Profession road cyclist for Team Sunweb, 2016 Rio Olympian and Tour de France stage winner
My advice would be to slowly approach it and don‘t focus too much only on your watts in the beginning. Don‘t forget to enjoy your ride and check your average power after for example.
Pro Mountain Biker
Top up-and-coming female XC mountain bike racer for Specialized Factory & Redbull, UCI World Cup win in the Women’s U23 category
Consistency. The power of data lies in having layers of it week after week and year after year that you can compare. Be sure to stay on top of your equipment – calibration, battery, etc. – to get the most accurate data and collect it over time to make it much more powerful!
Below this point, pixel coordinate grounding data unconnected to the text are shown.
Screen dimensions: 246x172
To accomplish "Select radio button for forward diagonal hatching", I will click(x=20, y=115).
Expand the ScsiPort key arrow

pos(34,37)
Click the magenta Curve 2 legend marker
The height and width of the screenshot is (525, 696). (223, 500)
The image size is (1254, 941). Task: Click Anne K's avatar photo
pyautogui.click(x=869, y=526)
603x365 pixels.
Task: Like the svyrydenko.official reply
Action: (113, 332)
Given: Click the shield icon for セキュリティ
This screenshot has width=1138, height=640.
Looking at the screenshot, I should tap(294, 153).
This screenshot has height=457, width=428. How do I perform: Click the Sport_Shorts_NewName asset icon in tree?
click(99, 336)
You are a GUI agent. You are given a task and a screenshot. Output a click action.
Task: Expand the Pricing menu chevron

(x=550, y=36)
Professional MTB rider for CZ Racing-SCOTT, 2017 STXC, 2016 XC and STXC National Champion, 2015 Pan Am Games Bronze Medalist
Let the numbers work for you, not against you! Use your power meter to measure and follow YOUR training and don’t get caught up with what other’s may be doing.
French professional road racer for UCI ProTeam FDJ, named the most aggressive rider of the 2011 Tour de France
#1) Feel your sensation vs. just watts. #2) Know you and make sure to set your zones. #3) Learn how to increase training with watts. #4) Analyze [your data] with a web app. or software. #5) Don’t forget you are human. Some days it’s hard to achieve your goals. #6) Learn to pace your effort. #7) Hire a training coach to learn how to work with watts. #8) Don’t forget to calibrate !!!!!!!!!
French professional road bicycle racer for UCI ProTeam AG2R La Mondiale
I can just say that the first thing you should do is define your power zones properly and then be sure you are working in the right target.
American professional road bicycle racer for Rally Cycling
Best advice for a new user is to do some thinking about how you will use it and therefore what format of power meter to choose. Bike interchangeability, indoor or outdoor training, etc. the various measuring points in the system will be better or worse for this. For example, if you only have one power meter but multiple bikes, don’t choose a crankset, instead go with pedals or a wheel. On the other hand, if you have a set of race wheels and a set of training wheels and only one power meter don’t choose any formats that measure from the rear hub. Power meters are a game changer for training when you have consistent data across rides.
Professional cyclist for TrekRedTruck racing
Test yourself! max sprint power, vo2 max, and threshold power etc. Now you have a baseline which you can work on and improve.
Professional mountain bike racer for the Topeak-Ergon Racing Team, 16-time member of the USA Cycling National Team, 2014 National Ultra Endurance series champion, most-winning U.S. MTB stage racer
When you first use a power meter, spend your easy rides looking at the power. And just record and observe your hard rides and races without looking too much at the numbers. As you learn, integrate this knowledge slowly so that you adopt the new tool and zones. Look to understand the drivers (performance) your looking to replicate and improve and this will guide your training.
Professional triathlete focused on long distance triathlon, two-time Olympian in triathlon, three-time Commonwealth Games contender
My best advice is don’t always watch it [your power] when riding the first few rides or week or two. Just monitor your power. Then you can use the data. Or, get a power meter with a coach that knows or can test your thresholds.